··· 本文 ···
心の墓場

ここは言葉の掃き溜め、墓地のような場所。                      愚痴が中心ですので苦手な方はお笑いでも見ててください。

出雲と大和

 

世間では新型コロナウイルスが猛威を振るっておりますが、ウイルスに負けないよう強く日々を過ごしております。今のところ自分の周りが劇的に変わったということはありませんが、一歩外に出てみると少し違和感がある。

この前トーハクの特別展「出雲と大和」を見に久々に上野へ行くと、びっくりするほど静かだ。恐らく来日する予定だった観光客がいないせいだろう。いつもの盛り上がりというものが感じられない。だが皮肉にもこの静けさが本来の姿とも言える。個人的には静かな方が好都合なのだが、人が訪れないというのもなんだか寂しい。一刻も早い収束を願うのみだ。

 

出雲地方というのは原始日本(というより神話の時代)を語る上では重要な土地である。最近では荒神谷遺跡や岩倉遺跡などから多くの青銅器が発掘され、独自の勢力を築いていたことが分かりつつある。

上の図の様に、当時(日本において)最先端の祭具であった銅鐸もこのように並べて埋めてあり、どうしてこのように埋めたのかはよく分かっていない。

そもそも銅鐸・銅剣・銅矛といった類の青銅器が出雲では大量に出土されていることを考えれば、同時代において出雲地方(島根・鳥取あたりも含め)はかなり特殊な土地であったことが窺い知れる。

今回の展示ではそういった国宝級の遺物がここぞとばかりに集結していた。ドータクンに囲まれてる感じです)教科書に載っているような有名な銅鐸(国宝)もあるので、一見の価値はあると思う。

 

大和ゾーンに進むと時代が一気に進む。ここまでくるとギリギリ日本史といっていいのかもしれない。便宜上ここでは「大和時代」と呼ぶことにするが、一番のポイントは「ヤマト政権(ヤマト朝廷)」と呼ばれる、豪族たちによる連合王国を作ったことである。展示されていた有名な「七支刀」などからも、中国や朝鮮の国々とも交流があったことが分かっている。

しかし面白いのは、ヤマト政権がいかにして誕生したかである。政権の中心となった豪族はある程度分かって来たものの、なぜ大和(畿内)なのかというシンプルな問いを解明できていないのだ。委の奴国ー邪馬台国ー大和政権と授業では習うだろうが、この三つに歴史的なつながりは今のところ見られない。少なくとも邪馬台国から大和政権へと続く空白の200年が古代日本にはある。
··· 提示された記録 ···
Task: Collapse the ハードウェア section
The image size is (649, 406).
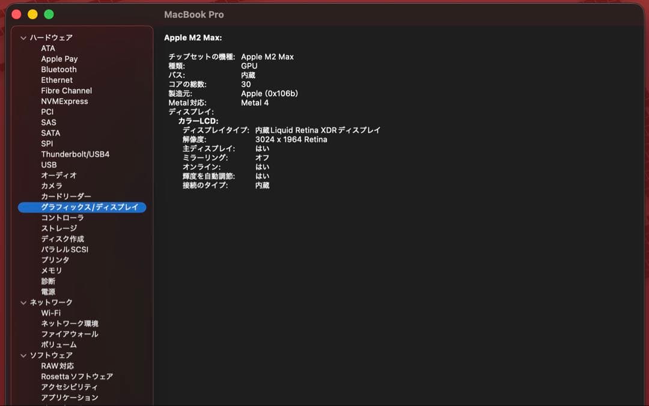Action: (x=23, y=38)
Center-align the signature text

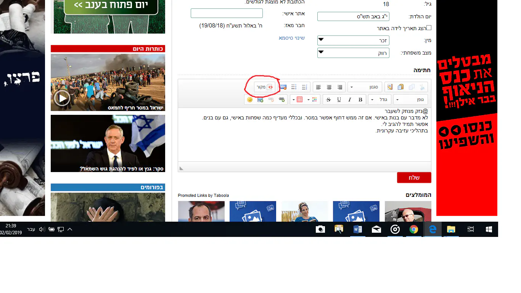(329, 87)
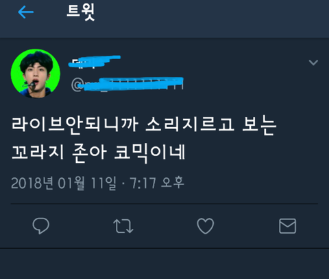Share tweet via the envelope icon

tap(287, 226)
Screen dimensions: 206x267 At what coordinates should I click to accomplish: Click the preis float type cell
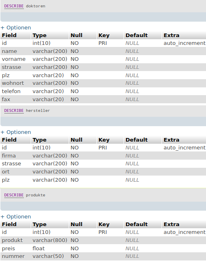point(38,249)
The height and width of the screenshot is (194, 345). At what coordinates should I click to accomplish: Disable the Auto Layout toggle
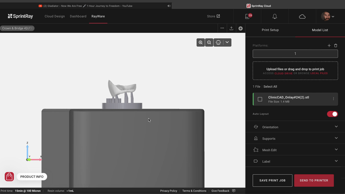click(332, 114)
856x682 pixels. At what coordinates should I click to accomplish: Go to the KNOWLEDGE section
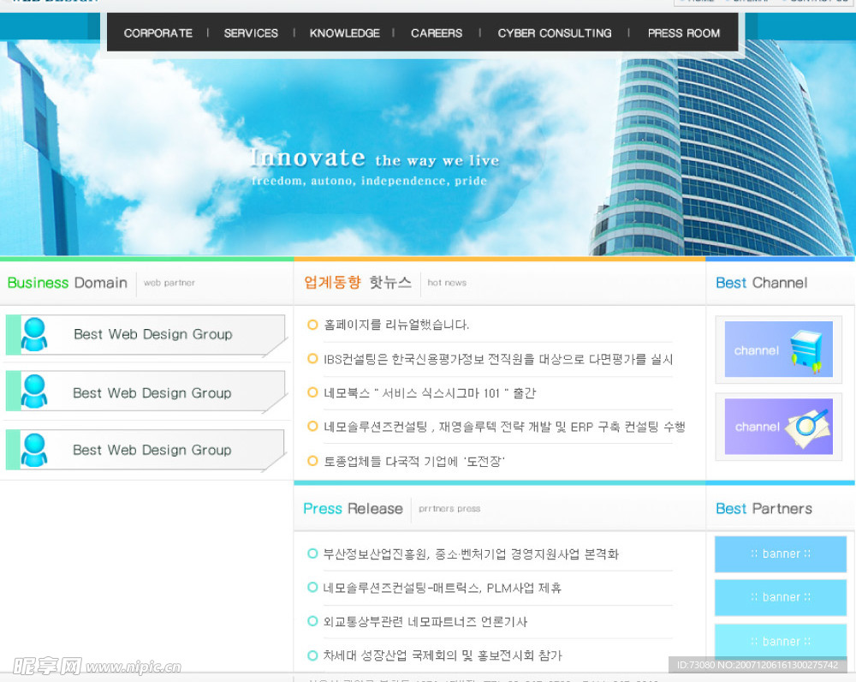pos(344,33)
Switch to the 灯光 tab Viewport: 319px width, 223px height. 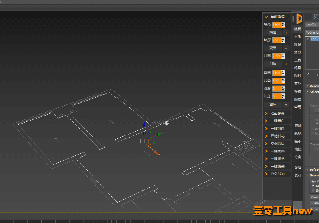(x=297, y=45)
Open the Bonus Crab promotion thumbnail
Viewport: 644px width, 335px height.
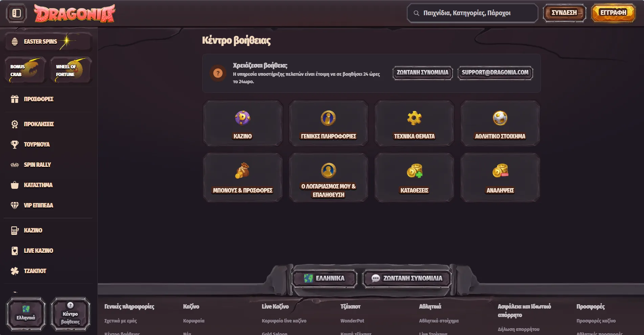pos(25,70)
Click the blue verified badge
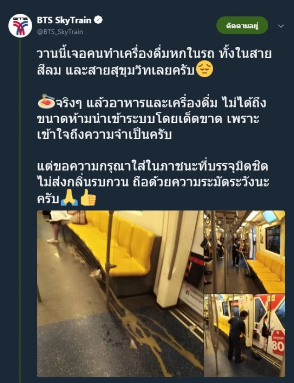294x383 pixels. click(x=98, y=20)
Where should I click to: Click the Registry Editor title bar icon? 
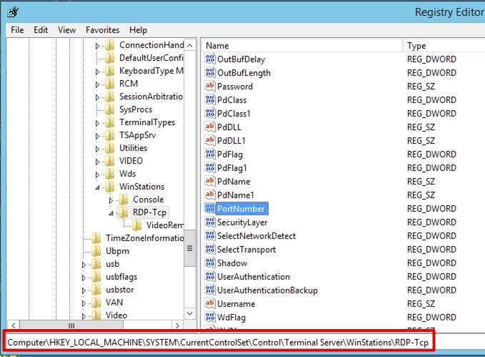[12, 12]

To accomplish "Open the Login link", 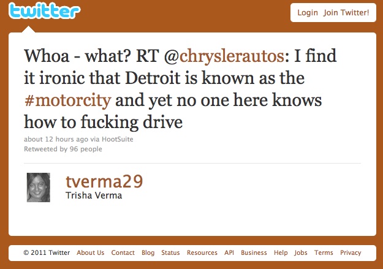I will tap(308, 12).
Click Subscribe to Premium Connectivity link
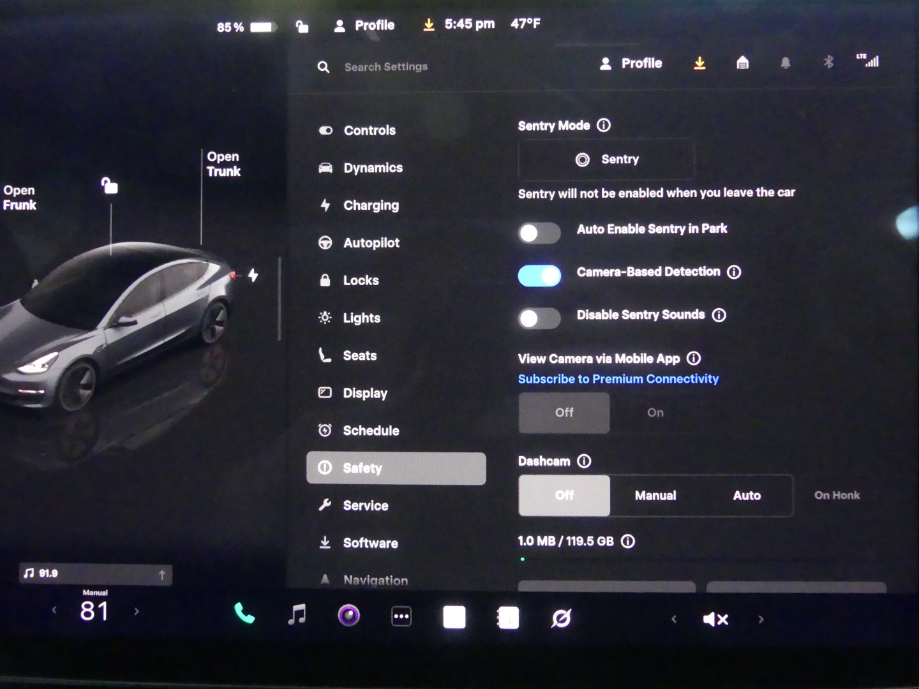Screen dimensions: 919x689 click(618, 379)
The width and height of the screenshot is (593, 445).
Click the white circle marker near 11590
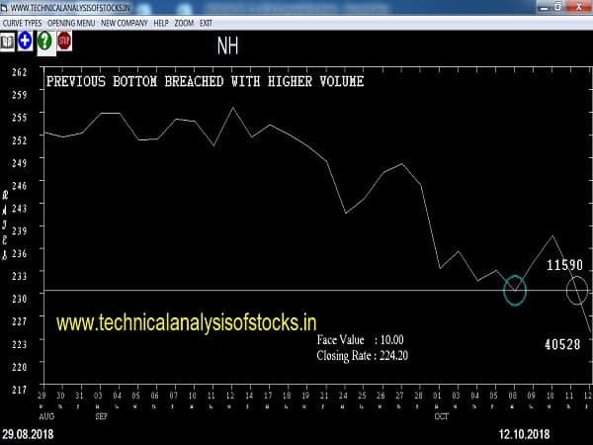point(577,290)
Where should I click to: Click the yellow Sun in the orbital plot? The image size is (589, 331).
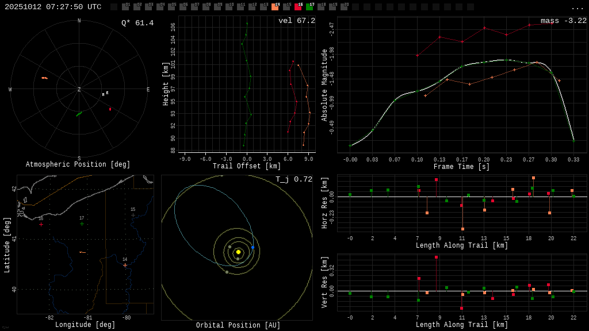238,252
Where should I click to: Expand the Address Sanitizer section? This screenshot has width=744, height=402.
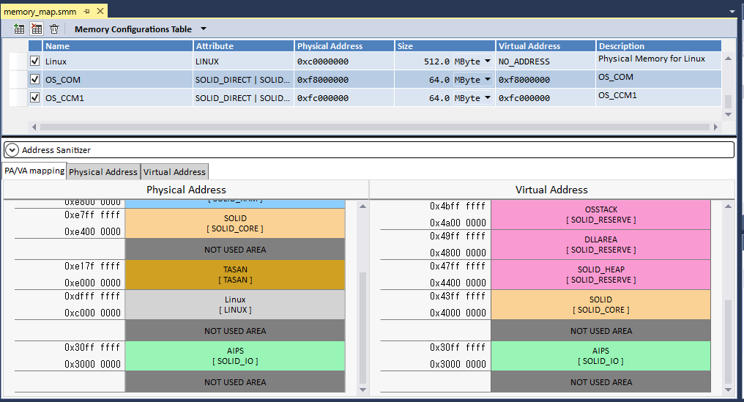[x=12, y=149]
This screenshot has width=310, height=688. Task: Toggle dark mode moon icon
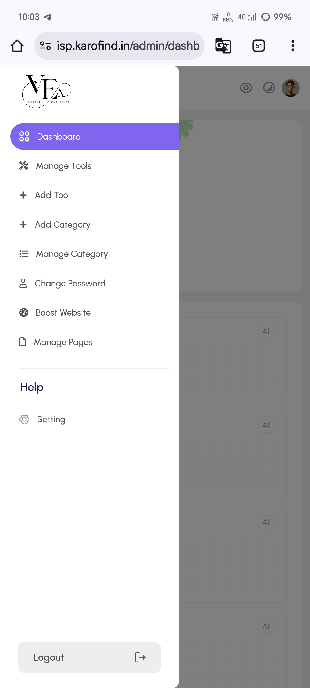[x=269, y=88]
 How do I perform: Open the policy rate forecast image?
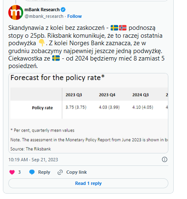click(x=88, y=113)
···
## 課題
[a] 本文の「出雲地方というのは原始日本(というより神」から「200年が古代日本にはある。」までを、一字も変えずに書き写すこと。
[b] 本文で、多くの青銅器が発掘された出雲地方の遺跡として挙げられているのはどこか。
本文だけを使ってください。

## 解答
[a]
出雲地方というのは原始日本(というより神話の時代)を語る上では重要な土地である。最近では荒神谷遺跡や岩倉遺跡などから多くの青銅器が発掘され、独自の勢力を築いていたことが分かりつつある。

上の図の様に、当時(日本において)最先端の祭具であった銅鐸もこのように並べて埋めてあり、どうしてこのように埋めたのかはよく分かっていない。

そもそも銅鐸・銅剣・銅矛といった類の青銅器が出雲では大量に出土されていることを考えれば、同時代において出雲地方(島根・鳥取あたりも含め)はかなり特殊な土地であったことが窺い知れる。

今回の展示ではそういった国宝級の遺物がここぞとばかりに集結していた。ドータクンに囲まれてる感じです)教科書に載っているような有名な銅鐸(国宝)もあるので、一見の価値はあると思う。

 

大和ゾーンに進むと時代が一気に進む。ここまでくるとギリギリ日本史といっていいのかもしれない。便宜上ここでは「大和時代」と呼ぶことにするが、一番のポイントは「ヤマト政権(ヤマト朝廷)」と呼ばれる、豪族たちによる連合王国を作ったことである。展示されていた有名な「七支刀」などからも、中国や朝鮮の国々とも交流があったことが分かっている。

しかし面白いのは、ヤマト政権がいかにして誕生したかである。政権の中心となった豪族はある程度分かって来たものの、なぜ大和(畿内)なのかというシンプルな問いを解明できていないのだ。委の奴国ー邪馬台国ー大和政権と授業では習うだろうが、この三つに歴史的なつながりは今のところ見られない。少なくとも邪馬台国から大和政権へと続く空白の200年が古代日本にはある。

[b] 荒神谷遺跡や岩倉遺跡。